Moreover, Rav Lior cites Teshuvot Tzitz Eliezer 13:100 who rules that one may assume an extraordinary risk in order to ave others in time of war. Rav Waldenburg proves his point by citing the Gemara (Shavuot 35b) that condones a Jewish king risking the lives of up to a sixth of the entire population in order to save the nation. We see that in war we focus on the needs of the community over the needs of an individual. Similarly, in times of war, he argues, one is permitted to assume a very great risk to save another. Thus, Rav Waldenburg permits an army medic to enter an area that is under enemy fire in an attempt to save the life of a wounded soldier lying in the field unshielded from the enemy fire. Rav Lior, in turn, asserts that it is permissible and meritorious to live in very dangerous areas of Yesha as we are essentially at war with Palestinian terror groups.
American Jewish Tourists
Many ask if it is permissible to assume risk and visit Israel in difficult times. We are familiar with the great economic and psychological need Israelis have for American Jews to visit Israel. The practice of so many Rabbanim and Orthodox organizations encouraging trips to Israel is most certainly halachically sound and meritorious. First, the risk involved in visiting Israel is relatively minimal as many merchants routinely visit Israel even during times of Arab violence. Second, Rav Moshe Lichtenstein notes that the Arabs are waging a war whose focus is to defeat Israel by disrupting Israeli life. He argues that the essential battle in Israel is to continue to live a “normal” life despite the Arab violence. Thus, even driving to work on a daily basis is part of this struggle. Rav Moshe argues that American Jews must take their part in the battle for Israel’s continued existence not only by political lobbying and battling media bias against Israel, but also by visiting Israel to the same extent as they would if the Arabs were not engaged in violence. Accordingly, one is permitted to assume even a very great risk in this unconventional war that is being fought on the roads, schools, workplaces, and homes of Israel.

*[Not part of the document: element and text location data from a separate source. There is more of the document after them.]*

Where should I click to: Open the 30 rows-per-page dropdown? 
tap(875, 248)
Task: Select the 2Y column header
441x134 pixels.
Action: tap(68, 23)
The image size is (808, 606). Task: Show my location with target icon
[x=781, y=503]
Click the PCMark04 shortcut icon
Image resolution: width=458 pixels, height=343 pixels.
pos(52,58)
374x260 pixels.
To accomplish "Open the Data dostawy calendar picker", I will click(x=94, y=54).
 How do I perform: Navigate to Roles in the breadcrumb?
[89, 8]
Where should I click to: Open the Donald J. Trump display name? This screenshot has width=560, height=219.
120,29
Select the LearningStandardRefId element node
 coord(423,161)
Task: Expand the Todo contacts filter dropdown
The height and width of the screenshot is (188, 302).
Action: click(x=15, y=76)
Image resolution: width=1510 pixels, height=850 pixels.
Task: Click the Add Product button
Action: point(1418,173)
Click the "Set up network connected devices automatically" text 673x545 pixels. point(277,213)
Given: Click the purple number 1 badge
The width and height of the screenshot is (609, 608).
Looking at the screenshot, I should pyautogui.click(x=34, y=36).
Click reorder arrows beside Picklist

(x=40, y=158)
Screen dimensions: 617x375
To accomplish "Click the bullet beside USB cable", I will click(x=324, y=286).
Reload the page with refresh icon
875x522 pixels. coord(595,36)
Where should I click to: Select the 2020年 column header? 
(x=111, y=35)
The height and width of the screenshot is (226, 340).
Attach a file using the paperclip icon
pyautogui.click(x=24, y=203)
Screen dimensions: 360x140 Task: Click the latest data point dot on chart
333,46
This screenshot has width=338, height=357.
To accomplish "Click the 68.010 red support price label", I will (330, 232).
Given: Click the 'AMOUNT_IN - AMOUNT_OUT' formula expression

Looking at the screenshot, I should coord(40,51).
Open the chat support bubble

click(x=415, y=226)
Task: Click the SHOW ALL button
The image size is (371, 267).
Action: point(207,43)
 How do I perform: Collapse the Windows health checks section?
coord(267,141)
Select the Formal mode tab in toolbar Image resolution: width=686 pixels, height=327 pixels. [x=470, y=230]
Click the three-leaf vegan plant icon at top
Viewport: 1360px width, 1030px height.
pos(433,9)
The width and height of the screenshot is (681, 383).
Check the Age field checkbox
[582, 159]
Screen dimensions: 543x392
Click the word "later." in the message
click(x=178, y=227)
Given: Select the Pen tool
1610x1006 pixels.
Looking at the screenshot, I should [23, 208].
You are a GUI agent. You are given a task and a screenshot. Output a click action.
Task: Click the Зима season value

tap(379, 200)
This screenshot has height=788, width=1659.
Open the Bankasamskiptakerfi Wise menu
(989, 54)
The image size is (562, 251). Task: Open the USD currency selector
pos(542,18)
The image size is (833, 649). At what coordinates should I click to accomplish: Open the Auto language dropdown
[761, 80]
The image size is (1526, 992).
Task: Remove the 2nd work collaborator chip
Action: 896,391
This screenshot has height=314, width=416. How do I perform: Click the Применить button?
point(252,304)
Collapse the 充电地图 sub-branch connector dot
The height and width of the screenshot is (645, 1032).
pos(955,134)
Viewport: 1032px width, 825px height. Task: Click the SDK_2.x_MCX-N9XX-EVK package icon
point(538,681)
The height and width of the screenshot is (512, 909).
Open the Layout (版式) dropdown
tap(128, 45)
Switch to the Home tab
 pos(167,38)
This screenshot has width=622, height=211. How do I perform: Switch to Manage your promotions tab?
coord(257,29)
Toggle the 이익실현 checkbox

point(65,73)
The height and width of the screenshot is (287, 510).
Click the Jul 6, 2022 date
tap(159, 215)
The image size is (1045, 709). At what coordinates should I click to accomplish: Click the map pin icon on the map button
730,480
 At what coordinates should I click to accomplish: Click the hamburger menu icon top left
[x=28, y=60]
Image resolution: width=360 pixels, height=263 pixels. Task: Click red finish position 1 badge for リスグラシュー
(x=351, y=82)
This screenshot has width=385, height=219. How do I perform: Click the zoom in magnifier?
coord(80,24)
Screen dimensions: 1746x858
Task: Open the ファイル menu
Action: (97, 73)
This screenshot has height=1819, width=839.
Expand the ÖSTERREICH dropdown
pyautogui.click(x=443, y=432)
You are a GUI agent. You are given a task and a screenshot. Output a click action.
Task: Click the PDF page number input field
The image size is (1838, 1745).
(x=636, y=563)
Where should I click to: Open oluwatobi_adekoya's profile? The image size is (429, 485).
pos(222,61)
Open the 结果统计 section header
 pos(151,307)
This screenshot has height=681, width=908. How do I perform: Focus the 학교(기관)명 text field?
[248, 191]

Rav Lior concludes by citing the Rambam (Hilchot Melachim 7:15) that one who is in battle is forbidden to be afraid. Rav Lior notes that the emotion of fear is sinful and that we are obligated to overcome this emotion. He notes that one who has faith in Hashem can overcome fear. This is reminiscent of the story Rav Yosef Dov Soloveitchik relates (as cited in Al Hateshuva) that a psychologist once asked him why we pray on the Yamim Noraim (High Holidays) “Uvichein Tein Pachdecha Al Kol Maasecha,” that Hashem should place His fear on all beings. The psychologist noted that anxiety is the root of psychological illness, so why do we ask for fear and anxiety? The Rav responded that the fear of Hashem eliminates all other fear.
Accordingly, the Jews of Yesha appear to be fulfilling a heroic and historic role in insuring the viability of Medinat Yisrael, which represents the future of the Jewish People. Their heroic stand will most likely be greatly admired by future generations its the courage and determination. Similarly, those Jews who reside in Chutz Laaretz will most likely be judged by future generations as well to see if they displayed courage and determination and continued to visit Israel in its time of need.